Très intéressante recension effectuée par Éric Dor, économiste en chef de l’IESEG, qui récapitule l’exposition des banques françaises et européennes à la dette de la France. Les banques françaises occupent naturellement la première place avec des montants très élevés. En cas de crise de la dette, c'est-à-dire en cas de difficulté ou d'incapacité de l’État à se financer, la valeur de ces actifs s’effondrerait, ce qui mettrait instantanément ces établissements bancaires en péril, voire en situation de faillite.
Comme le note l’économiste : "Il est absolument nécessaire d'empêcher toute dépréciation des obligations publiques émises par la France pour éviter des pertes aux banques et donc protéger les dépôts de la population, en France et à l'étranger. Maîtriser la dette publique pour l'intérêt collectif !"
On peut estimer qu’un montant inférieur à 5 milliards d’euros reste gérable, mais certaines banques européennes auraient tout de même beaucoup à perdre, comme l’italienne Intesa Sanpaolo, qui a près de 10 milliards d’euros de dette française dans son bilan.
Le groupe BPCE (Banques populaires, Caisse d’épargne, Natixis) détient 182 milliards d’euros de dette française, un montant gigantesque qui reflète une incapacité à diversifier ses actifs, une compétence pourtant fondamentale pour un banquier, paraît-il.
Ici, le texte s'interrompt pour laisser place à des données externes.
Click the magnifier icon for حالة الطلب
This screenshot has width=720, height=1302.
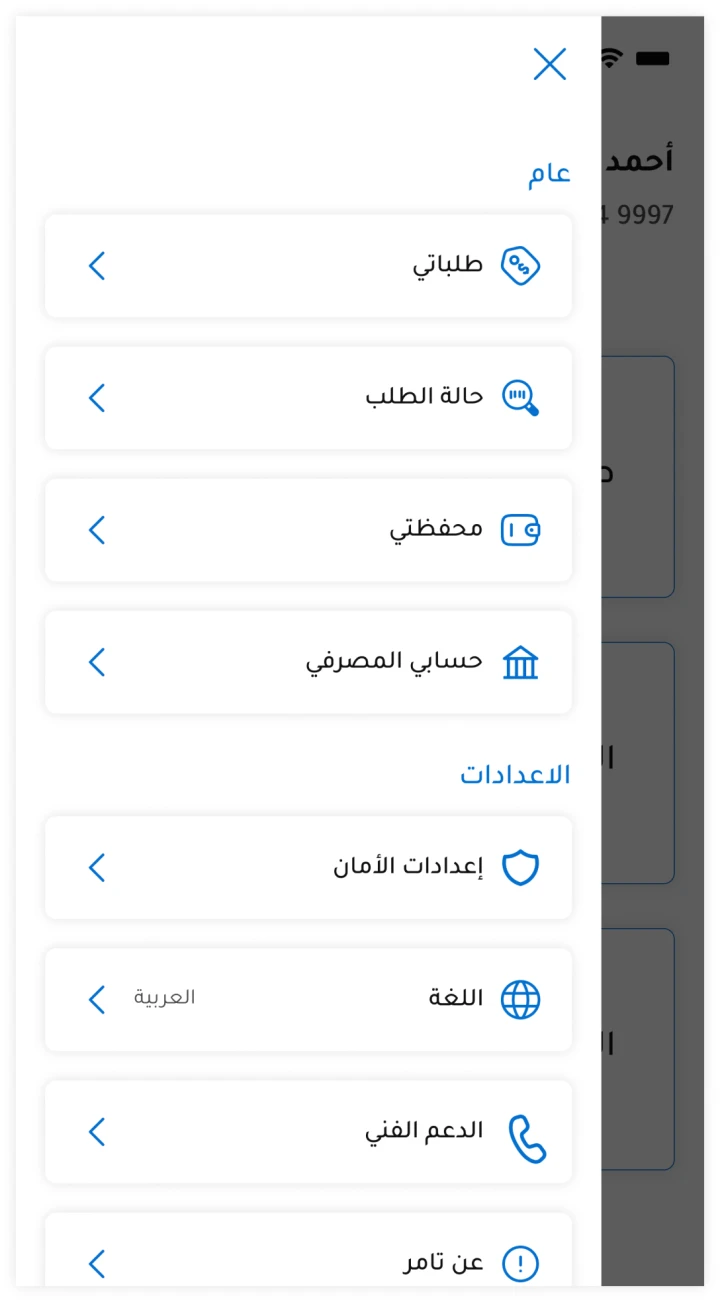[520, 398]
Cela traduit aussi une inaptitude du groupe à faire son métier de financeur de l’économie : quel est l’intérêt de récupérer l’épargne si c’est pour la placer en bons du Trésor ? Autant permettre aux Français de les acquérir directement, ce qui permettrait d’économiser les frais de fonctionnement de cette structure bancaire ! Cela traduit avant tout ce que l’on appelle "l’effet d’éviction", lorsque l’État capte l’épargne au détriment des entreprises, de l’économie productive. L’anémie de la croissance française vient aussi de là.
Avec moitié moins, environ 90 milliards d’euros, la Banque postale arrive deuxième. Contrôlée de facto par l’État, elle contribue à recycler sa dette. Logique. Le Crédit Agricole (incluant LCL, anciennement Crédit Lyonnais) suit de près avec 82 milliards d’euros, une créance susceptible de le faire plonger. Viennent ensuite BNP Paribas et la Société Générale, avec environ 40 milliards d’euros chacune, un niveau encore significatif.
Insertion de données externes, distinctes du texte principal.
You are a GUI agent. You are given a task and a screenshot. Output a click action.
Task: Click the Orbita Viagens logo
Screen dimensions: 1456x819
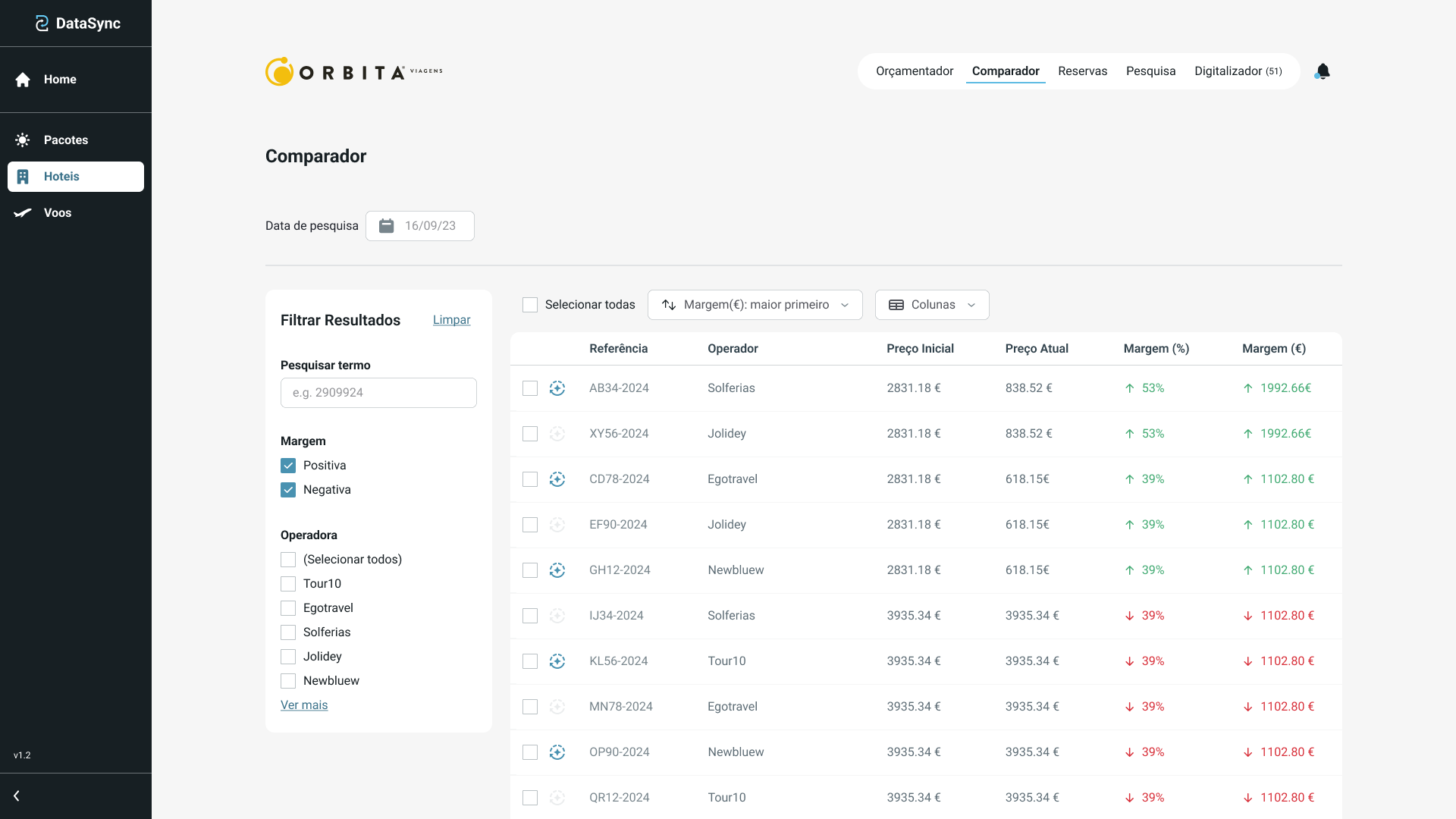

Le Crédit Mutuel ferme la marche avec un montant étonnamment faible, d’environ quinze milliards d’euros seulement. Mais c’est une bonne chose : lorsque l’on me demande quelle est la banque française la moins risquée, je réponds le Crédit Mutuel. Elle ne possède pas de banque de marché susceptible de subir de lourdes pertes, et le volume de dette française qu’elle détient resterait absorbable en cas de crise.
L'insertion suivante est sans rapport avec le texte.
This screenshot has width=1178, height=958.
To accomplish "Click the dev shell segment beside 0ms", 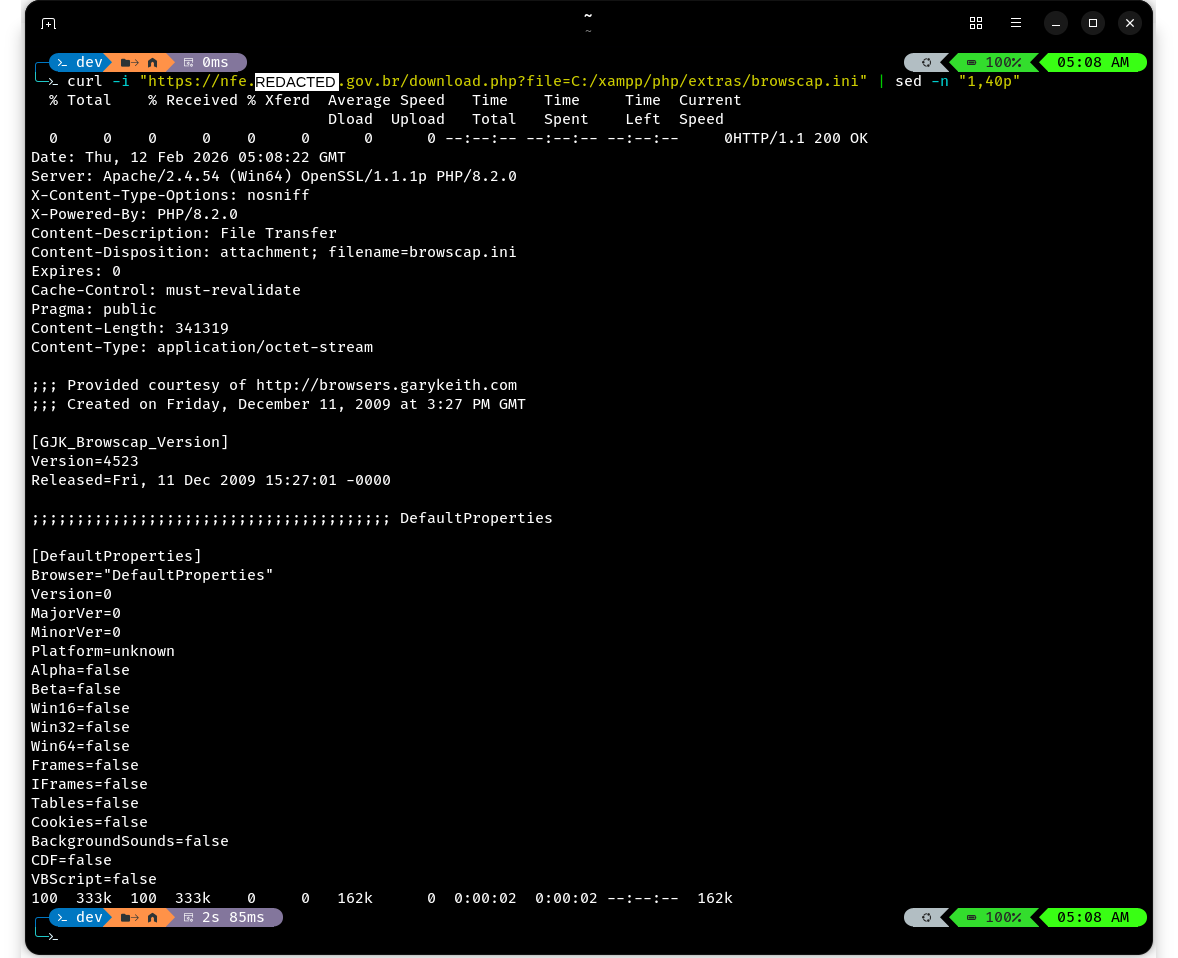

Si les banques détiennent autant de dette d’État, c’est en grande partie par obligation légale, et c’est toute la perversité du système bancaire occidental. En effet, les accords de Bâle III s’imposent aux pays du G20 et obligent leurs banques à détenir des obligations souveraines, considérées comme "sûres", en garantes de leur bilan et des dépôts de leurs clients. Les dettes des États sont jugées solides, sur la base de l’idée qu’ils ne font jamais faillite… jusqu’au moment où le pays ne peut plus rembourser sa dette et fait défaut. La valeur de sa dette tombe alors à zéro. Ce genre d’événement s’est déjà produit : le Mexique en 1982, la Russie en 1998 (qui entraîna la faillite du fonds LTCM et a failli provoquer une crise bancaire mondiale), l’Argentine en 2001. Et même si les banques souhaitaient acheter plusieurs dizaines de tonnes d’or, ce qui serait nettement plus intelligent, elles ne le peuvent pas, car l’or est considéré comme risqué. Elles devraient bloquer du cash en contrepartie, ce qui s’avérerait finalement trop coûteux. Ainsi fonctionne notre système incestueux entre États et banques…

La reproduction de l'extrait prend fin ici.